Here is why UB is especially risky for embedded devices:
1. UB Can Break Determinism
Embedded systems often rely on deterministic execution to meet real-time deadlines. Undefined behavior undermines this predictability, potentially causing catastrophic failures. Here is why,
- Timing unpredictability: UB can change or reorder code, making execution times inconsistent and breaking real-time deadlines.
- Silent failures: UB may not crash immediately but cause intermittent faults, e.g., using freed pointers.
- Safety hazards: Missed deadlines or corrupted outputs in critical systems (automotive, pacemakers, avionics) can be catastrophic.
- Optimization pitfalls: Compilers assume UB never happens, so optimizations can produce unpredictable behavior.
2. UB Can Lead to Security Vulnerabilities:
Memory corruption, buffer overflows, and dangling pointers are common UB issues.
For example:
int arr[5]; arr[10] = 42; // Out-of-bounds write -> UB
This can overwrite critical memory in microcontrollers, leading to silent failures or even remote exploits in connected devices.
3. Produce Inconsistent Behavior:
Undefined behavior in embedded systems can lead to different outcomes depending on the compiler, optimization level, or even small unrelated changes in the code. This unpredictability is particularly dangerous in safety-critical systems.
For Example: Division by zero
int a = 5; int b = a / 0; // Undefined behavior!

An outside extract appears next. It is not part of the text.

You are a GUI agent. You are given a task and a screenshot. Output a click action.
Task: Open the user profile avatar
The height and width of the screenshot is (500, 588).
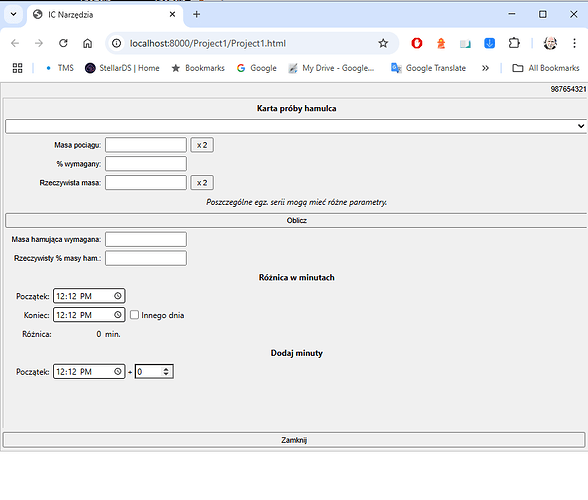click(550, 44)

Possible results of this UB:
- Crash or exception: Some compilers generate a hardware trap, stopping execution.
- Garbage value: The CPU may return an unpredictable value for b.
- Silent continuation: Some optimizations may remove the division entirely, making the program “appear to work,” hiding the bug.
4. UB Can Make Debugging a Nightmare
Because UB is non-deterministic, bugs can disappear or appear only in certain conditions:
- Works in simulation, fails on hardware.
- Works with one compiler version, fails with another.
- Makes testing almost useless if the UB is not caught early.
5. UB Can Corrupt System State
In embedded systems, the firmware interacts directly with hardware registers, memory-mapped I/O, and timing-critical operations. Undefined behavior in this context is especially dangerous because it can modify system state in unpredictable ways.
Key risks:
- Unexpected register writes: UB could make the compiler generate code that writes to hardware registers unexpectedly. For instance, writing past the bounds of an array might overwrite a nearby memory-mapped control register.
- GPIO misbehavior: Miscompilations from UB could toggle GPIO pins unintentionally, turning LEDs on/off, activating motors, or even causing short circuits in extreme cases.
- Watchdog resets: Accessing memory out of bounds might corrupt the stack or control flow, triggering a watchdog timer reset. This might happen in safety-critical control loops, e.g., motor control, where an unexpected reset could cause mechanical damage or injury.